Nach Toreschluss – die Wochenendsatire: Eine Schraube locker
Rundschau-Redakteur Roderich Trapp. FOTO: Bettina Osswald
Wuppertal. Früher hieß es beim Kauf elektronischer Geräte ja gerne: "Soll es funktionieren oder darf es auch was von Siemens sein?" Da könnte natürlich der Verdacht aufkommen, dass die neuen Schwebebahnen auch von Siemens sind. Gebaut wurden sie aber von einer Düsseldorfer Firma im spanischen Valencia, was in dieser Kombination offensichtlich ähnliche Auswirkungen wie die Produktion bei Siemens hat. Von Roderich Trapp

Als erstes gab es Probleme mit den Türen, die zwar gelegentlich auf und zu gingen, aber selten zum richtigen Zeitpunkt und in der richtigen Reihenfolge. Der Praxistest zeigt: Wenn sich Türen erst bei der Ausfahrt aus dem Bahnhof öffnen, ist das für das Besteigen oder Verlassen eines Waggons eher kontraproduktiv.

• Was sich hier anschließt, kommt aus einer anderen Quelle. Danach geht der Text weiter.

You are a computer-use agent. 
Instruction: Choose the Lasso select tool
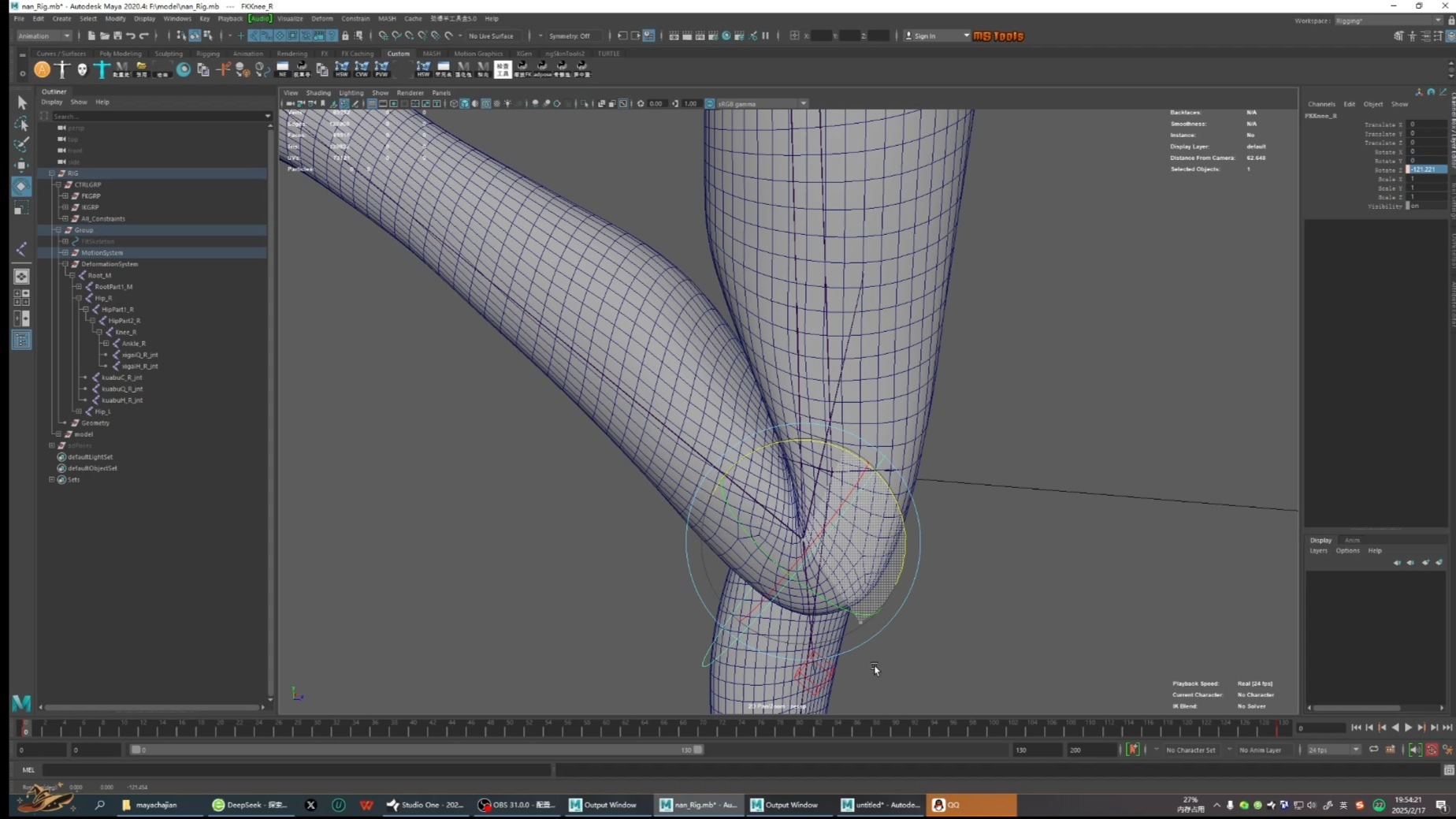(x=21, y=124)
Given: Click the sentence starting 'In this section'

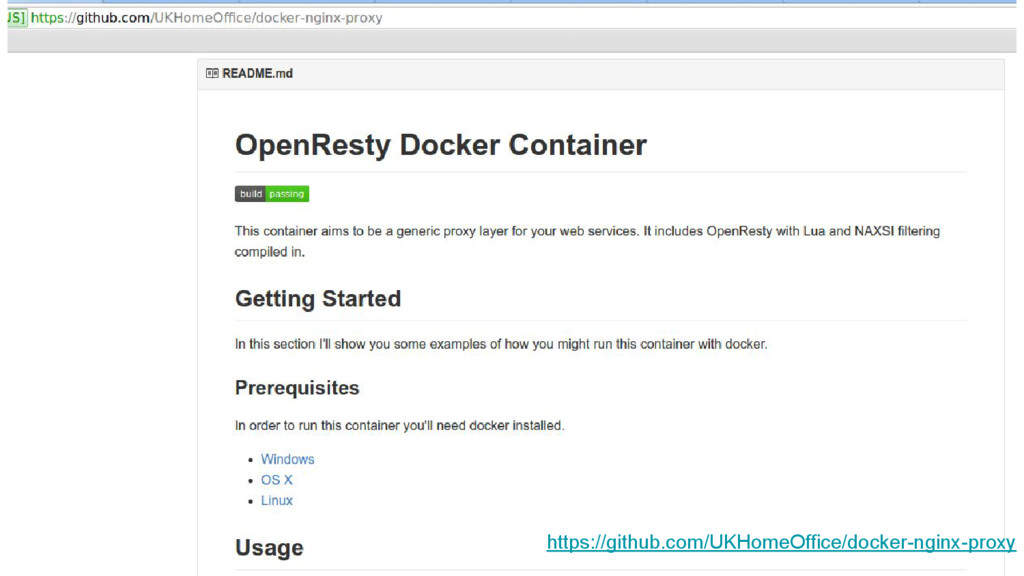Looking at the screenshot, I should (500, 344).
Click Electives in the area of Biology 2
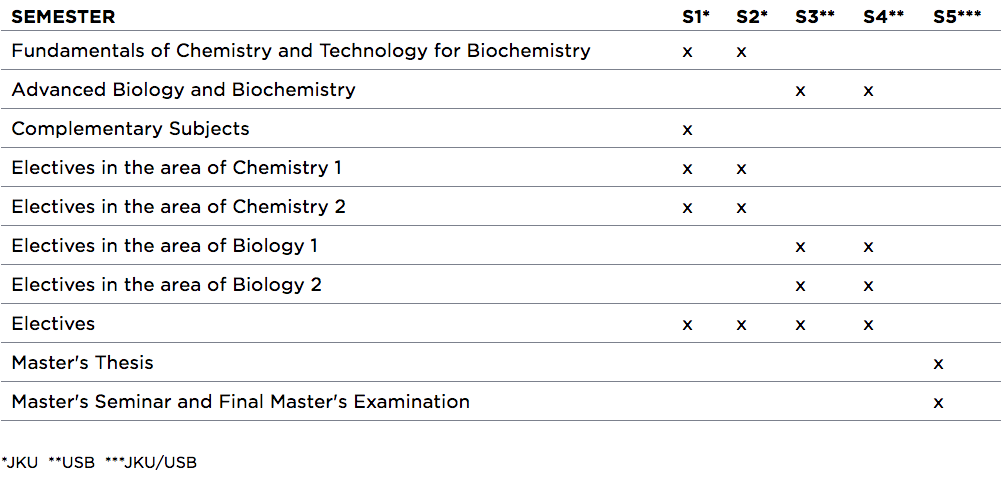The height and width of the screenshot is (481, 1002). click(166, 285)
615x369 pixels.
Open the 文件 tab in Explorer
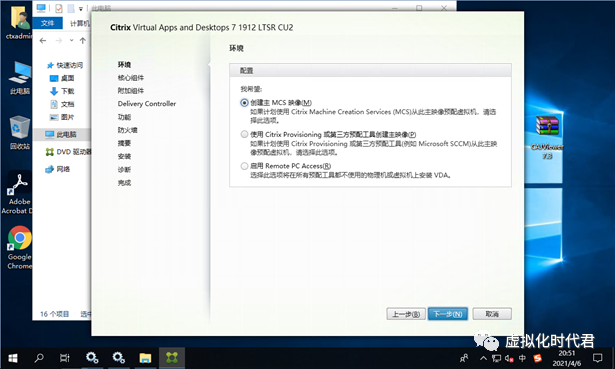[47, 23]
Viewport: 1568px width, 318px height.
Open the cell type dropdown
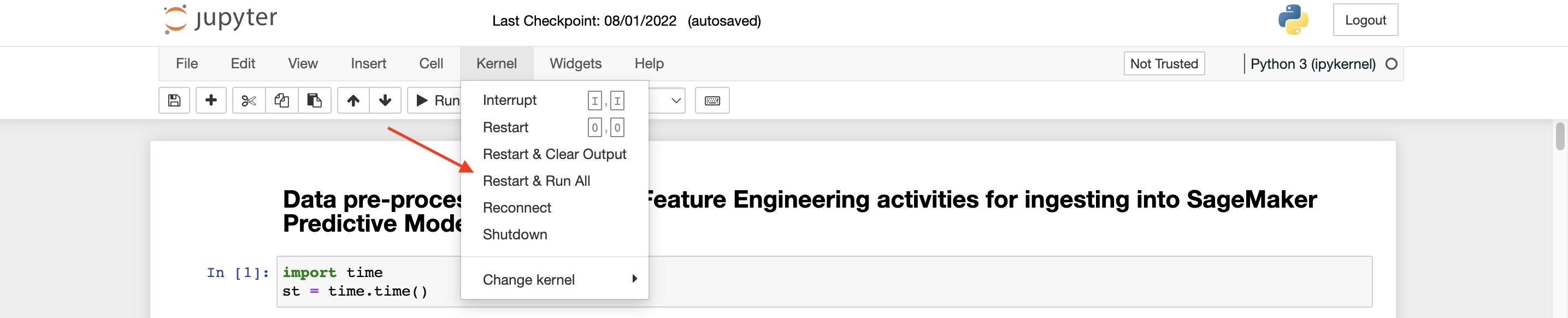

Immerhin scheint der Fehler jetzt gefunden: In Valencia kennt man Wasser im wesentlichen aus dem Mittelmeer und weniger als tropfenförmigen Niederschlag von oben, landläufig auch Regen genannt. Davon hat Wuppertal im Jahr ungefähr dreimal so viel wie Valencia, was für an mediterranes Klima gewöhnte Ingenieure offenbar eine Menge jenseits der Vorstellungskraft ist. Deshalb sind die Ultraschall-Sensoren, die der Schwebebahn verraten, dass sie in einem Bahnhof ist, bei Regen sozusagen abgesoffen. Jetzt haben die einen hübschen Schutz aus Moosgummi bekommen und es soll wieder funktionieren.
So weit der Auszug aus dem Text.